● Problem to work on: In the StorageGRID and ONTAP S3 article, list the actions on unstructured data that the first paragraph says StorageGRID's innovations let organizations perform cost effectively.

StorageGRID and ONTAP S3 support: Differences, similarities, and integration

Tudor · ‎2022-11-08

The NetApp® StorageGRID® object storage solution is used on premises to store unstructured data at scale. It helps organizations maintain a geographically dispersed datastore for unstructured data that is scalable and simple to use. StorageGRID offers native support for Amazon Simple Storage Service (Amazon S3) APIs and delivers industry-leading innovations such as automated lifecycle management to store, to secure, to protect, and to preserve unstructured data cost effectively.

For a long time, StorageGRID was the only NetApp portfolio product that supported Amazon S3 APIs —which reminds me of the cliché that if the only thing you have is a hammer, then everything looks like a nail. Like any aphorism, it contains a bit of truth. But then NetApp ONTAP® 9.8 was released, which added S3 support, in addition to the plethora of protocols that it was already supporting. For more information about ONTAP S3 support, I highly recommend the technical report TR-4814.

The good news is that we now have more options and more tools to meet the needs of our customers’ S3 workloads. We now have the industry-leading, object-centric, massively scalable StorageGRID and the unified storage systems that run ONTAP, such as NetApp AFF and FAS.

The overlap in S3 support also means that we need to advise our customers on choosing the right solutions. No environment is static. Data growth and the need for data management are constant. Luckily, there are multiple integration points between ONTAP and StorageGRID, so customers can present their data on the right system, at the right time, and with the correct level of performance.

In this post, I explore the differences between S3 support in ONTAP and in StorageGRID, as well as the integration points that make ONTAP and StorageGRID a solution instead of two separate products.

Architecture

StorageGRID presents a single namespace across multiple, geo-distributed sites. ONTAP has some tricks up its sleeve when using the MetroCluster feature, but a traditional ONTAP cluster is data center–specific. StorageGRID also benefits from having integrated load balancers to distribute load between storage nodes.

● Excerpted data:
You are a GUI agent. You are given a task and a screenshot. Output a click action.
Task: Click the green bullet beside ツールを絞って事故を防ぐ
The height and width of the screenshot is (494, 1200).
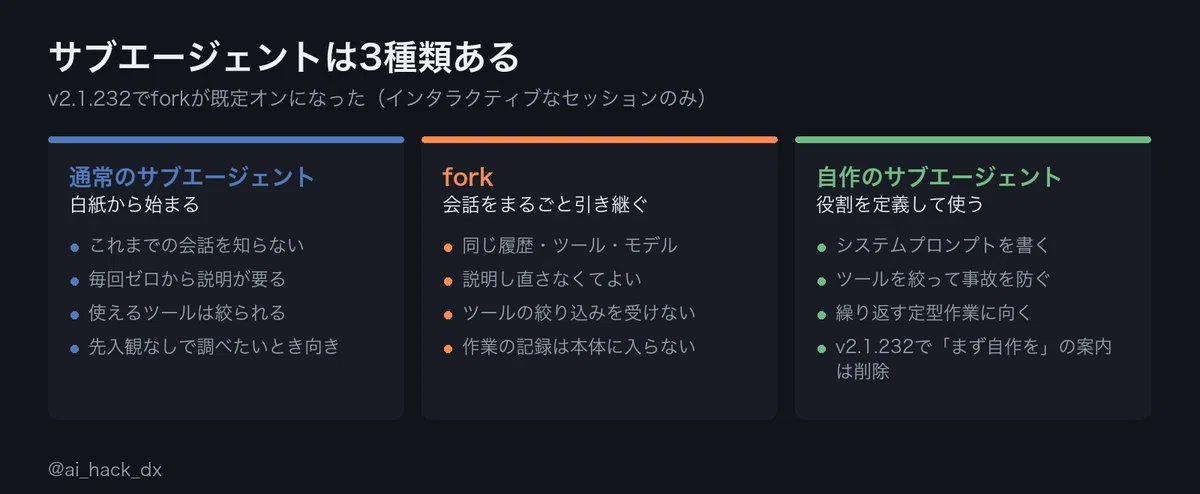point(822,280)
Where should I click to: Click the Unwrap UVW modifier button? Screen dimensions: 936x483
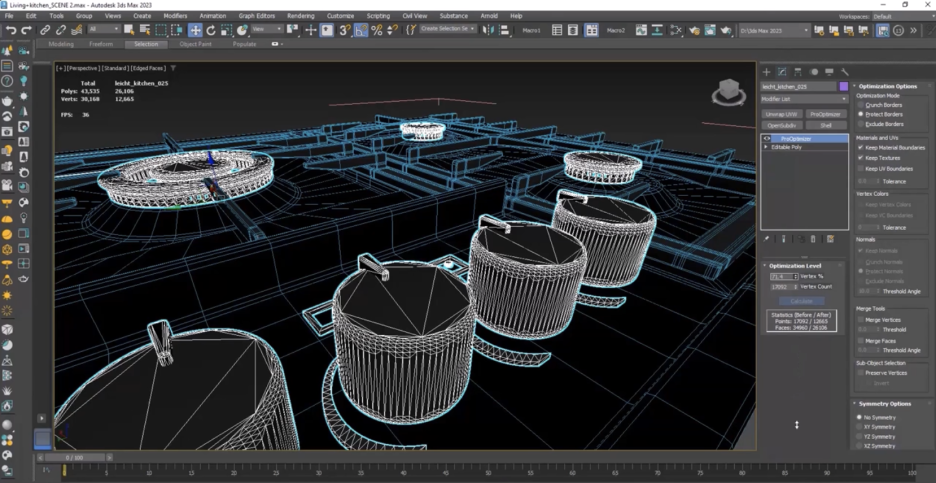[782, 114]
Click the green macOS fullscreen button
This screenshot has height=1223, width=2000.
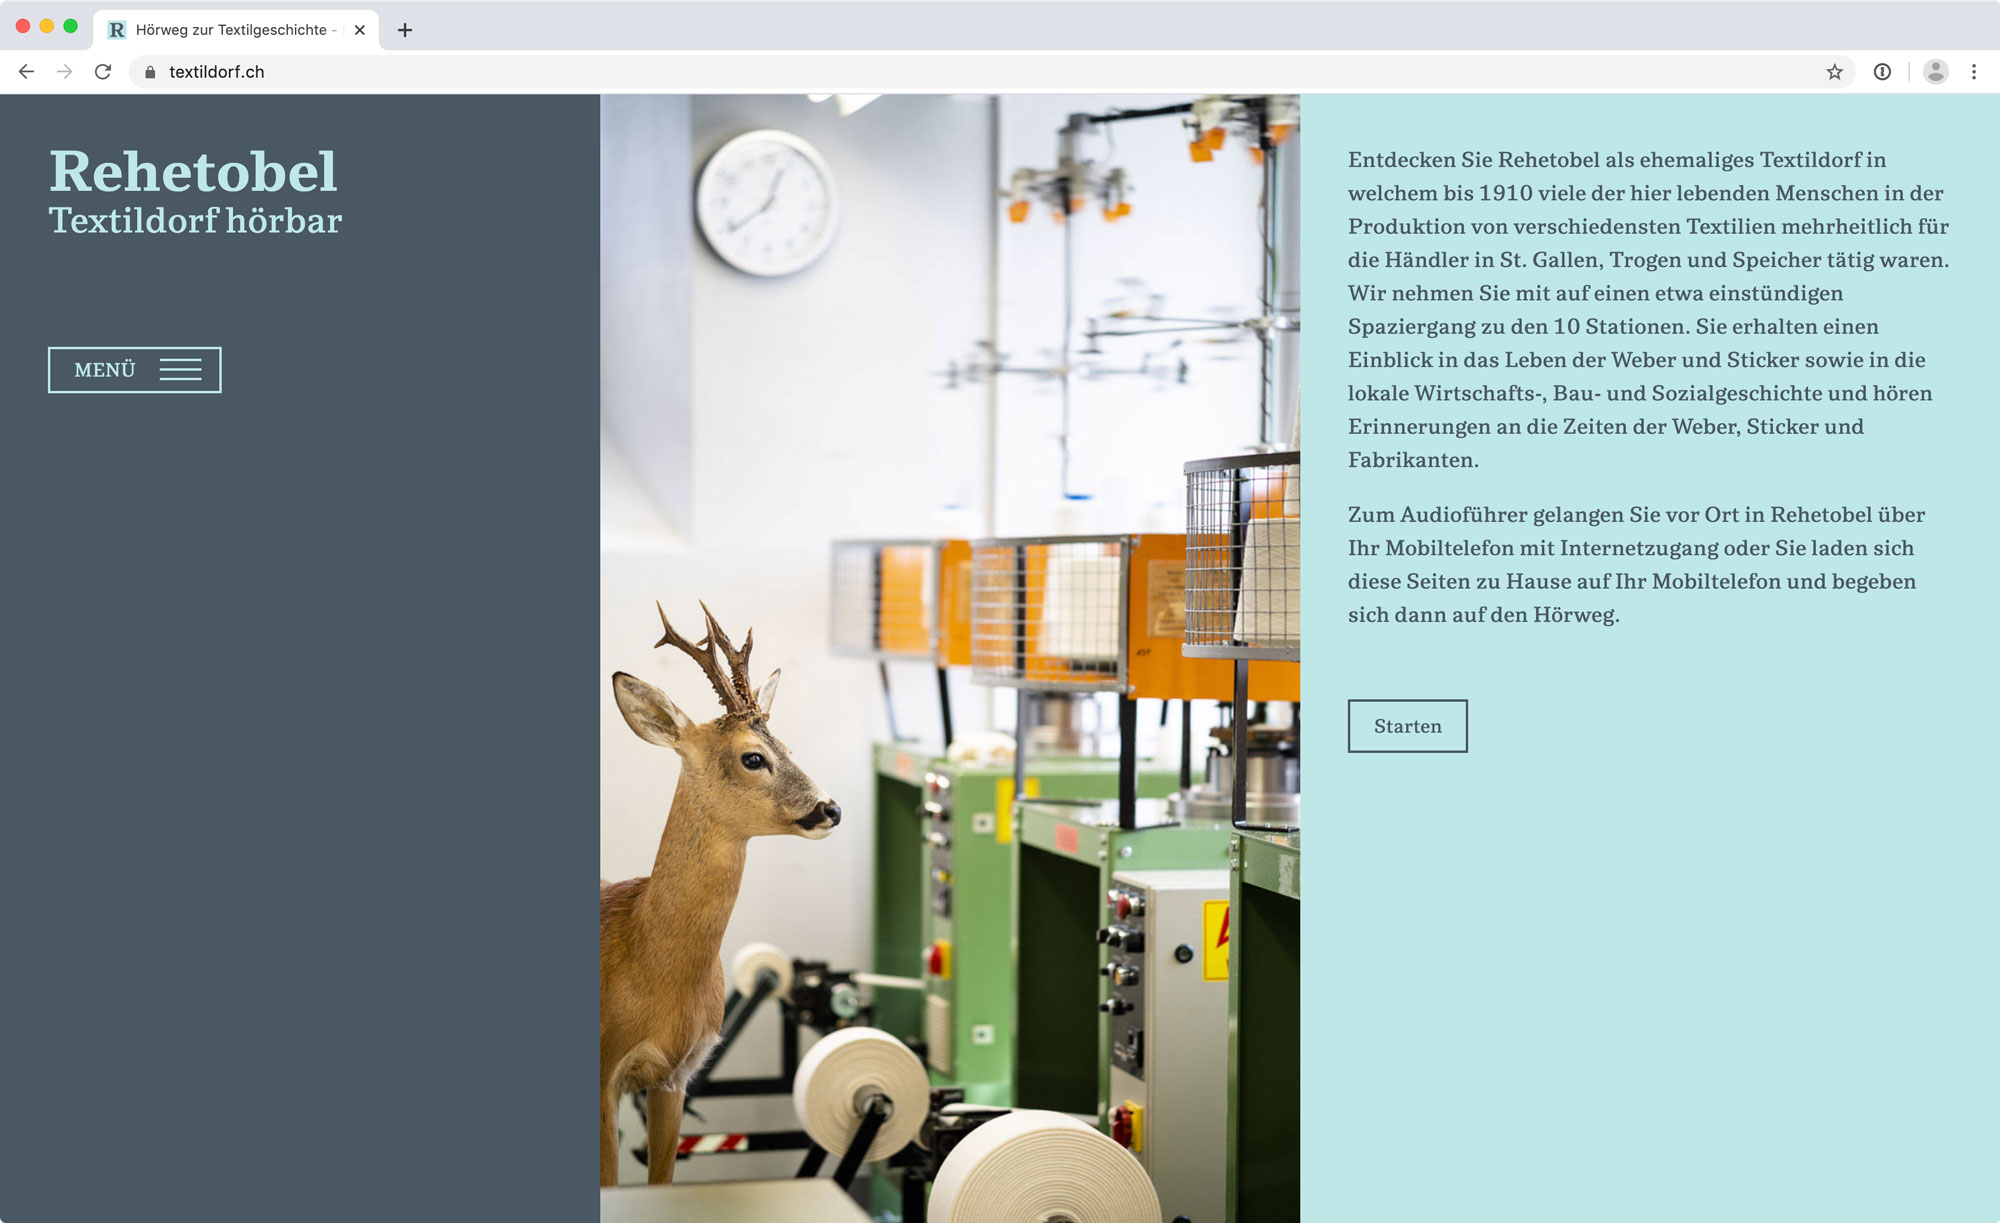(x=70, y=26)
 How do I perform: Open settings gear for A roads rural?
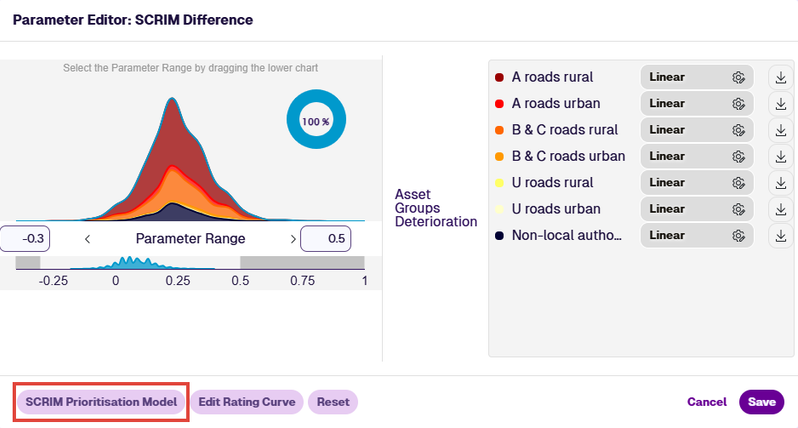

● Written answer:
- Store
- Secure
- Protect
- Preserve